When we think of castles, we think of cemented, strong walls built together to form a fortress. Hardly would you associate the making of a castle with something soft in nature. But what if we told you there exists a cotton castle? Yes, you read that right! A cotton castle. If you doubt its existence, stay glued to this article as we introduce you to Pamukkale, also known as the “Cotton Castle” of Turkey.
Why Cotton Castle?
Pamukkale means “cotton castle” in Turkish. It is a natural site in Denizli Province, southwestern Turkey famous for a carbonate mineral left on the surface of the area by the flowing of thermal spring water. The carbonate mineral is usually described as shimmery and snow-like.
This is because the mineral is white limestone and has been shaped over millions of years by springs rich in calcite. The mineral-rich spring water flows slowly down the mountainside, allowing some of the water to collect and others to continue flowing down the terraces formed in the area as a result of the hardened minerals, therefore, forming pools below.
The area’s principal crop is cotton therefore there is a legend existing that states that the terraces are solidified kinds of cotton that giants left out to dry hence the origin of its name the cotton castle.
How Does The Cotton Castle Look Like?
Pamukkale is mostly made up of terraces that were formed by travertine. Travertine is a sedimentary rock deposited by mineral water from the thermal springs. There are 17 hot springs deep within the area with temperatures ranging from 35 degrees Celsius to 100 degrees Celsius (95 degrees Fahrenheit to 212 degrees Fahrenheit).
The water that is produced from the spring is transported about 320 meters (1,049 feet) to the head of the travertine terraces and this process deposits calcium carbonate on the path making the water heavily saturated with calcium carbonate.
When the water gets to the surface from within the ground, carbon dioxide degasses from it making way for calcium carbonate to be deposited into the water. The calcium carbonate is introduced to the water as a soft get that crystallizes into travertine.
Are People Enchanted By The Cotton Castle?
Yes, they are! For many centuries people have been attracted to the area due to the existing thermal pools. This led to locals opening hotels and building roads as a means to access the area in the mid-20th century.
This, however, did not help as it caused considerable damage to the land. After the area was declared a United Nations Educational, Scientific, and Cultural Organization (UNESCO) World Heritage Site in 1988, the hotels were demolished and roads removed and replaced with artificial pools.
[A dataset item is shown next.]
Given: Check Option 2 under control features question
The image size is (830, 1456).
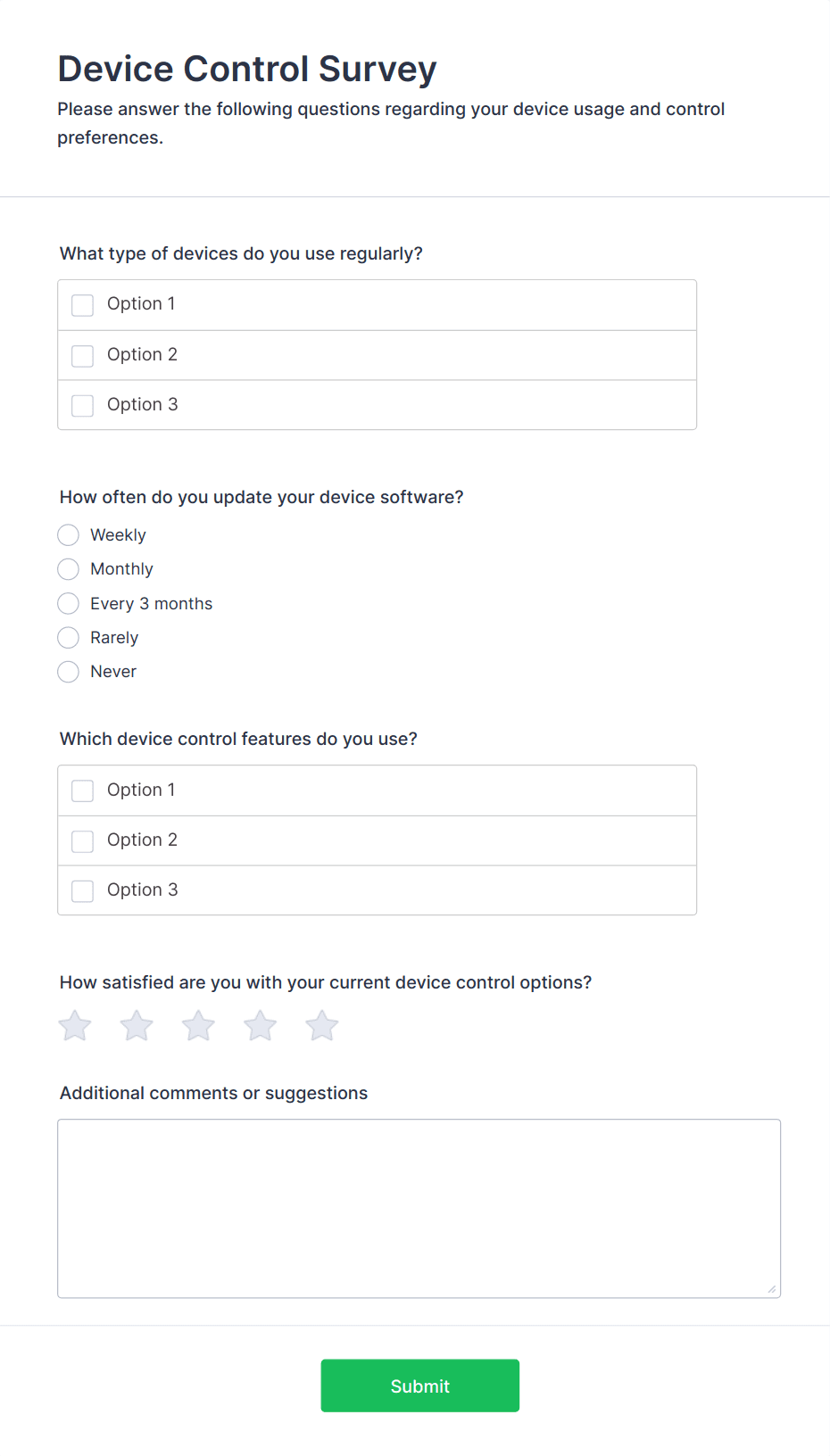Looking at the screenshot, I should tap(83, 841).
However, there exists a museum on the site and a small footpath runs up the mountain face for visitors to use. But the travertine terraces are not accessible to tourists having suffered major damage and water pollution from tourism.
Does It Have Links To The Bible?
There are little-known historical facts about the origin of Pamukkale and its springs. However, it is believed to have some links to the Bible. It is believed that the Christian apostle Paul built a Church here while he was at Ephesus and it is also believed that apostle Philip spent the last years of his life here and that the town’s martyrium was allegedly built at the spot where Philip was crucified.
Apostle Paul’s daughters are also believed to have been prophetesses in the region during their time. Christianity also grew in the area as certain land sites were transformed to serve Christian purposes. For example, the Roman Baths located in the area were transformed into a Christian basilica. Christianity continued to grow and remained an important aspect of the region.
In The Modern World?
Today, Pamukkale is not tied to religious notions however, it is free from prejudice and opens itself to the world. The warm waters of the region are definitely inviting, and if you are thinking of a place to vacation, make sure to consider the Cotton Castle and you sure won’t forget it!